• Исходный текст:
Преодоление сомнений, возникших в ходе чтения книги Ф.А. Хайека,
апостола экономической свободы

А могут ли суды присяжных претендовать на роль арбитров именно в спорах
об экономических преступлениях и экономических свободах? Не будут ли
вердикты наших граждан определяться пережитками общинной групповой морали,
а
не нравственностью и правилами развитой рыночной цивилизации?
Может, более точным выражением последних служат как раз формальное
право и письменный закон? Эти сомнения возникли после ознакомления с
изложенной в упомянутой книге Ф.А. Хайека концепцией эволюционного роста
мировой цивилизации.
Он утверждает: в мировой истории выживали и расширялись именно те
человеческие общности, которые в своем поведении руководствовались не
только
инстинктами и привычками семейной или племенной пользы и взаимопомощи, но
эволюционно усвоенными ими традициями общей, всемирной морали, т.е.
правилами честного благожелательного поведения со всеми людьми без изъятий.

Это позволяло налаживать договорные отношения, торговый обмен,
взаимовыгодное сотрудничество со всеми людьми ойкумены, тем самым
многократно увеличивая их силы, "расширяя зону порядка и разделенного в ней

труда", превращая разные народы во взаимосвязанное человечество.
Пользу от традиций торговой чести нельзя сразу увидеть и как-то
рационально обосновать. На поверхностный взгляд, моральные обязательства по

отношению к чужакам только накладывают на их приверженцев дополнительные
ограничения их возможностей (не обмани чужого, не возьми чужого и т.д. и
т.п.). Но на деле, за пределами понимания любого из членов этой общности,
именно эти моральные традиции позволяли налаживать международное
сотрудничество, удесятеряя возможности пропитания и выживания за счет выгод

разделения труда и обмена товарами.

• Что сделать: Подхватите текст о концепции Хайека и судах присяжных и продолжите его после последнего предложения. Строки далее — самостоятельный материал, к тексту о концепции Хайека они не относятся.

• Фрагменты данных:
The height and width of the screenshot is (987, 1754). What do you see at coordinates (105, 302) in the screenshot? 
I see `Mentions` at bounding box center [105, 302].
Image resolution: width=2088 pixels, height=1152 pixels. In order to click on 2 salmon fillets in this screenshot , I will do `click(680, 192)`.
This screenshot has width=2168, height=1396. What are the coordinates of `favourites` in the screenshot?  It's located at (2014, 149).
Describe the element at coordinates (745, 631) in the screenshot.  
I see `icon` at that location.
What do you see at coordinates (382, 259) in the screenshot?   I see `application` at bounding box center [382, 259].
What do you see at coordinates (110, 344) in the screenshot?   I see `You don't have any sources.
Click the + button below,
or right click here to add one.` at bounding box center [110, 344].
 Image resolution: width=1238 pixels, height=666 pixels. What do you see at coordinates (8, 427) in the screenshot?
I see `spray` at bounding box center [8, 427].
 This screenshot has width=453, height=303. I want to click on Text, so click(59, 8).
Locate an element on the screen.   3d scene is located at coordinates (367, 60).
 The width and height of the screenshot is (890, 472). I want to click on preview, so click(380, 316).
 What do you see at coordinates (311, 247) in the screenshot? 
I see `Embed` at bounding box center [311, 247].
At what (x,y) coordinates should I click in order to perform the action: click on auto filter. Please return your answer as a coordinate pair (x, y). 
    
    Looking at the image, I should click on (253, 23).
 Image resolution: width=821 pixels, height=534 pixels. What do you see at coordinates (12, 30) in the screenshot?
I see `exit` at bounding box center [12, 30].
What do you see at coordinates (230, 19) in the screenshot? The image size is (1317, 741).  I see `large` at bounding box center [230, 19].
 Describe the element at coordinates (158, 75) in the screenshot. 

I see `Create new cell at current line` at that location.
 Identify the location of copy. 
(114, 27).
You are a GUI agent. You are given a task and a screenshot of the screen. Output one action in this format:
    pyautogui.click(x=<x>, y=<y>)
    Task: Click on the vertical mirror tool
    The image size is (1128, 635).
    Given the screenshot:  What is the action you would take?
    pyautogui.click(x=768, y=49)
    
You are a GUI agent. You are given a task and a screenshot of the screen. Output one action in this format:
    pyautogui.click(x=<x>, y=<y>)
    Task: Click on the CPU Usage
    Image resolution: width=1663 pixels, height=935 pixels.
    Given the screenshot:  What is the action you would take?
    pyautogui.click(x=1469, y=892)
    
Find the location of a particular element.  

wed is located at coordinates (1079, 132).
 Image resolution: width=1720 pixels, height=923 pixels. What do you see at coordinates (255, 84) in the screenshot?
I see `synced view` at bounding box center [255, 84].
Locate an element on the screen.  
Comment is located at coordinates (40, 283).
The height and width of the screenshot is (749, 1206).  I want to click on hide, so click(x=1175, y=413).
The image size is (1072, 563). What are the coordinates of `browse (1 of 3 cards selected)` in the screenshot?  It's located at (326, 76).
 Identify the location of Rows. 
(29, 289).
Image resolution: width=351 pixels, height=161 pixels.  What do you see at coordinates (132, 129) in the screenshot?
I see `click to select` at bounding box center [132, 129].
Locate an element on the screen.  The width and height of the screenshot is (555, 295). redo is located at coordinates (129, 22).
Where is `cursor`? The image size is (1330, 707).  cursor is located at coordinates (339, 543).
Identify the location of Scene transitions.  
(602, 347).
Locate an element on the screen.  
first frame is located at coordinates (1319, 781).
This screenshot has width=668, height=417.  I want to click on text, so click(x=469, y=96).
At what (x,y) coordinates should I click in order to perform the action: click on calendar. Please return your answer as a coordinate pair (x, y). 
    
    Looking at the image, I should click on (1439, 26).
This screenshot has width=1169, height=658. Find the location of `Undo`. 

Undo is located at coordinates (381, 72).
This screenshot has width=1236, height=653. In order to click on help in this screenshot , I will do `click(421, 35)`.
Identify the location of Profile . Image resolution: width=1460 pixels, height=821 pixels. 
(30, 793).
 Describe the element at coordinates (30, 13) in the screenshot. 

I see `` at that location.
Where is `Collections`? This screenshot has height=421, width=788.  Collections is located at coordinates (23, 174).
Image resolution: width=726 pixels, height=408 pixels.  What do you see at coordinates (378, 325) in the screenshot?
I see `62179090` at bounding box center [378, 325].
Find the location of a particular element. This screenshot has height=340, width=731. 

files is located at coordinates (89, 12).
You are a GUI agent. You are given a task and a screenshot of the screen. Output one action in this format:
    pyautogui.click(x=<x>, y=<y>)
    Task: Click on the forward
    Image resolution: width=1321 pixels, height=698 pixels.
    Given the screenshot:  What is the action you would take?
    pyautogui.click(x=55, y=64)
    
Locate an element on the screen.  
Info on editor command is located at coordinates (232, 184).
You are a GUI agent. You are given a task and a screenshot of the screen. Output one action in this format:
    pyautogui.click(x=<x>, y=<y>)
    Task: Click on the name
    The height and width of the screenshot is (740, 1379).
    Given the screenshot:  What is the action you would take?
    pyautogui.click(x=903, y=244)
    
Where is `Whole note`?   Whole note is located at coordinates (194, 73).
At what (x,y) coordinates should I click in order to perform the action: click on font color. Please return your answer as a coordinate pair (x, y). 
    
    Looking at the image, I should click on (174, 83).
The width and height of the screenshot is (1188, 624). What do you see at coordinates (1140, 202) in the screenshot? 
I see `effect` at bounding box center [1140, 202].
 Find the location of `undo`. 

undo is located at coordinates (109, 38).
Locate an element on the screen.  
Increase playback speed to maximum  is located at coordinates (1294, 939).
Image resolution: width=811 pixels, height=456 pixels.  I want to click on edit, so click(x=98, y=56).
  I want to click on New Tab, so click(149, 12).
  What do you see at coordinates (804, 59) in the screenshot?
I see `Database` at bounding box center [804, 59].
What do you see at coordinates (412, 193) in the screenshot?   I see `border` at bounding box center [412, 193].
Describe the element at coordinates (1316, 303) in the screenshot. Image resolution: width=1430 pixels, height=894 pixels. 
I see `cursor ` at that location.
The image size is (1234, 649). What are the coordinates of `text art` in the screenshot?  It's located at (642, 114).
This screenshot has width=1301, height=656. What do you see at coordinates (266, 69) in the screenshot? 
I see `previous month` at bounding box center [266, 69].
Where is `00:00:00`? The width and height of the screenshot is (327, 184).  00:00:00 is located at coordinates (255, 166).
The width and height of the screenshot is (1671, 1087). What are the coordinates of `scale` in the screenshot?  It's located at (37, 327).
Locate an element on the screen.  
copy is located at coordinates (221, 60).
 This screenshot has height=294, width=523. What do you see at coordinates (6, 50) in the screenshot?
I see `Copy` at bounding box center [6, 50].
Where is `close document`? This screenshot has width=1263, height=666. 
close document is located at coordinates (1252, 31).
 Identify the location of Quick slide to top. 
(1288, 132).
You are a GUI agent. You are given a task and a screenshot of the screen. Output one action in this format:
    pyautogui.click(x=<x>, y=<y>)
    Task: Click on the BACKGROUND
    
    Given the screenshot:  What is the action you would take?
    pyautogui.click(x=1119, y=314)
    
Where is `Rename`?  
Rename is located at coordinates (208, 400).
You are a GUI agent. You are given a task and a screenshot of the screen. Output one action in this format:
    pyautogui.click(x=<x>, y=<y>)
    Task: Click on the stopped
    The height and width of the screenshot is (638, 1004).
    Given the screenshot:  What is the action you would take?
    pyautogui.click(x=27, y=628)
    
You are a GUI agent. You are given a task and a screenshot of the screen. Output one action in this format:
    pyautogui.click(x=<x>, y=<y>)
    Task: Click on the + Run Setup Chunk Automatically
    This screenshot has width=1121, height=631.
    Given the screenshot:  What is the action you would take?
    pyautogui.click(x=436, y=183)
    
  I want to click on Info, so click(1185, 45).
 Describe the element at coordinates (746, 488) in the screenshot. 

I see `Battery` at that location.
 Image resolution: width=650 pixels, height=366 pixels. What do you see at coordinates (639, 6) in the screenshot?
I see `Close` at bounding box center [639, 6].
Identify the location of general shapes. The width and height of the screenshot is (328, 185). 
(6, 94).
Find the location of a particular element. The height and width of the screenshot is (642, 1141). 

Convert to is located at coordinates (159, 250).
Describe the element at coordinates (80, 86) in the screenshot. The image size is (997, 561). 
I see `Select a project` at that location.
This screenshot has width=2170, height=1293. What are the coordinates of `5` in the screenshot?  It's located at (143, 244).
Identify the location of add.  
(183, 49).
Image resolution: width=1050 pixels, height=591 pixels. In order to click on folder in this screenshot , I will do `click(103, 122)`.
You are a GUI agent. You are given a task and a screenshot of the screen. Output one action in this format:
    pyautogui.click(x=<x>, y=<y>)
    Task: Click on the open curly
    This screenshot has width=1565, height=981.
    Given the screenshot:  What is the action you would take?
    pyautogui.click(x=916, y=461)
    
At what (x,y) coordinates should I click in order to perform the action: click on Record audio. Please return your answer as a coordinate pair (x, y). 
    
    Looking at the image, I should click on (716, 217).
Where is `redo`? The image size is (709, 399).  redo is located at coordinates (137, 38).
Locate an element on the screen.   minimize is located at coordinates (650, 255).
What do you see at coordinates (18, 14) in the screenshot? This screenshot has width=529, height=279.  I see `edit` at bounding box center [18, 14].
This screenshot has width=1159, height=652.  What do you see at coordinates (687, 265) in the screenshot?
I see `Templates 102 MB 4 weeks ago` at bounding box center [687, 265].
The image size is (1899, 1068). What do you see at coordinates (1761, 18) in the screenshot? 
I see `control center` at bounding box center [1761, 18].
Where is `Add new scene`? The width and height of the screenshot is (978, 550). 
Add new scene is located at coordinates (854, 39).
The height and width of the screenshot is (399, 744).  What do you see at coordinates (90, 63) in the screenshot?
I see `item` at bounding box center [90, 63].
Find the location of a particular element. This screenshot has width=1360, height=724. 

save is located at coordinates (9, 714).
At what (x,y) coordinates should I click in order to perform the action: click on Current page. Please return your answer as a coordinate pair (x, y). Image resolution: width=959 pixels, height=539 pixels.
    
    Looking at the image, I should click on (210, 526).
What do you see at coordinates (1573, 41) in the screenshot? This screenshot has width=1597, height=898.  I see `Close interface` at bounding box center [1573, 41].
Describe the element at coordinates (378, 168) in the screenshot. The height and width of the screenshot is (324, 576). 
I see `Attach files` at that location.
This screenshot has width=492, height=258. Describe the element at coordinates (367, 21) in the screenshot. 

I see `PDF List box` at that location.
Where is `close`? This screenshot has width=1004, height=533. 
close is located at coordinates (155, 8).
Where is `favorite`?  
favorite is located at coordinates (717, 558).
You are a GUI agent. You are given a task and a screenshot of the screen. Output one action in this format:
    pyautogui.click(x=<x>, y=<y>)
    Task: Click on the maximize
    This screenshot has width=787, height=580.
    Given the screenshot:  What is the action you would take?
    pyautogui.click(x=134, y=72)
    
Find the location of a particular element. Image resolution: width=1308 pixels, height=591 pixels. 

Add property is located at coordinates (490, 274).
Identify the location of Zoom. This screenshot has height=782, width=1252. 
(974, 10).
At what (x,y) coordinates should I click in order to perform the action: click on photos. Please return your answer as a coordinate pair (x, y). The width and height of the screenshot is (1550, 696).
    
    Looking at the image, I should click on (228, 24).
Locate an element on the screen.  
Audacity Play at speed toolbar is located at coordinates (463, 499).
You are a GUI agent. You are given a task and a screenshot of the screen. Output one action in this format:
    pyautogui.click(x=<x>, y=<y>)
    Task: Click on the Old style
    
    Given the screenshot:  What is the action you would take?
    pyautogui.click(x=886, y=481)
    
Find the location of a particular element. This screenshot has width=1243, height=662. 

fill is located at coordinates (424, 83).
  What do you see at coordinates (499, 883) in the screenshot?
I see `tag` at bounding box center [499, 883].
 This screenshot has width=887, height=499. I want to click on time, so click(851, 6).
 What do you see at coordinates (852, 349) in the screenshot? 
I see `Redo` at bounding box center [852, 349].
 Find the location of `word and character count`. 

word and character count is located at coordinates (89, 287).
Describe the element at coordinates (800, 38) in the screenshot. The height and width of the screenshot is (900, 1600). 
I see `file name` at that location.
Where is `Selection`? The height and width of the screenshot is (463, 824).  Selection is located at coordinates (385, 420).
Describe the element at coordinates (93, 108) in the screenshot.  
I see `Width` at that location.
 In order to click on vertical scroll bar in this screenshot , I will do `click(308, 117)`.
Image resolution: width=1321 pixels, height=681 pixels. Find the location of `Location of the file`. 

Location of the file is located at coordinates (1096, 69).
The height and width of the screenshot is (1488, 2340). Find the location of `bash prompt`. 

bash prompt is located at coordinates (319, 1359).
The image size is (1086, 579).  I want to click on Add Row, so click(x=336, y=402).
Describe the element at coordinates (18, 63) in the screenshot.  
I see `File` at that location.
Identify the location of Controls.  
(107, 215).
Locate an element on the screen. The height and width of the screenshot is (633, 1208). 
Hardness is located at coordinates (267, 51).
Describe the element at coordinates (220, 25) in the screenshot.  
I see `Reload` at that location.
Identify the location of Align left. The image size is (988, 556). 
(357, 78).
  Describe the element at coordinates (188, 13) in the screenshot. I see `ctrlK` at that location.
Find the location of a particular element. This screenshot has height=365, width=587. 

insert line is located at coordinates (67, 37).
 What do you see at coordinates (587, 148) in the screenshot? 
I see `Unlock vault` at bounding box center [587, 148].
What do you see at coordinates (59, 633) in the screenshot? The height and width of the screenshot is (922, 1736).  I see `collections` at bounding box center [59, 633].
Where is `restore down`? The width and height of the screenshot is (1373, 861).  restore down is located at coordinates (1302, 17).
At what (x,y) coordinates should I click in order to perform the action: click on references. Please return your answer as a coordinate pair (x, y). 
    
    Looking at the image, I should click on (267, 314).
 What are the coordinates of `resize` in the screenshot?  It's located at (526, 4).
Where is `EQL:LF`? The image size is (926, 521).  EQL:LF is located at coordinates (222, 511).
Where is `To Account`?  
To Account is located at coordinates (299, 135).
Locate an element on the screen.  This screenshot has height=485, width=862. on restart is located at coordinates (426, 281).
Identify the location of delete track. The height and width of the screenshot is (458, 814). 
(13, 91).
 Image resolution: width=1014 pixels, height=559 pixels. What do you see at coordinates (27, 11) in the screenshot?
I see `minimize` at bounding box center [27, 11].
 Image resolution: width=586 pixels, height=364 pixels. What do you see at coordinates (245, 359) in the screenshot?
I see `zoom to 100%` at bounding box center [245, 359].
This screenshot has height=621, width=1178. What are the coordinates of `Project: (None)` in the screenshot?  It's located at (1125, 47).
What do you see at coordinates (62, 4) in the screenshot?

• Ответ:
Хайек не устает повторять: именно прочность и однозначность моральных
ограничений, которые прикипели в ходе естественного отбора к цивилизованным

народам, обеспечивают им устойчивость экономических свобод и процветания.
Как говорится, такова их диалектическая связь.
Но из слов Хайека можно сделать и такое заключение: именно у
цивилизованных народов строго преследуются нарушения деловой морали и тем
более уголовные преступления в сфере экономики. И если вдруг присяжные
высказываются за оправдание таких нарушений, то возникает законное
подозрение: "А может, сами присяжные и представляемый ими народ еще не
доросли до соблюдения всеобщего закона? Может, они выносят оправдательные
вердикты в экономике под влиянием своих общинных (племенных)
предрассудков?"
Я признаю законность таких подозрений, допускаю, что они могут
оказаться справедливыми и потому в ходе анализа суждений присяжных такую
возможность надо проверять. Однако принять такое сомнение как причину для
тотального отказа от суда присяжных в качестве высшего арбитра в делах об
экономических и иных преступлениях не могу и вот почему.
Во-первых. Хайек не случайно пишет о следовании незыблемой моральной
традиции, закрепленной веками эволюционного отбора, как несравненно более
прочном основании, чем исполнение письменного закона, легко изменяемого,
зависимого от произвола государственной власти, да просто от авторской воли

конкретного законодателя, как бы ни был он "мудр". Конечно, в большинстве
случаев, когда письменный закон отражает моральные устои народа, его
"формулы для всех" наиболее совершенны и точны в сравнении с любыми
суждениями присяжных. Но что касается решений по конкретным делам, то
совесть присяжных - более точный выразитель той самой стержневой моральной
традиции, о которой говорит Хайек.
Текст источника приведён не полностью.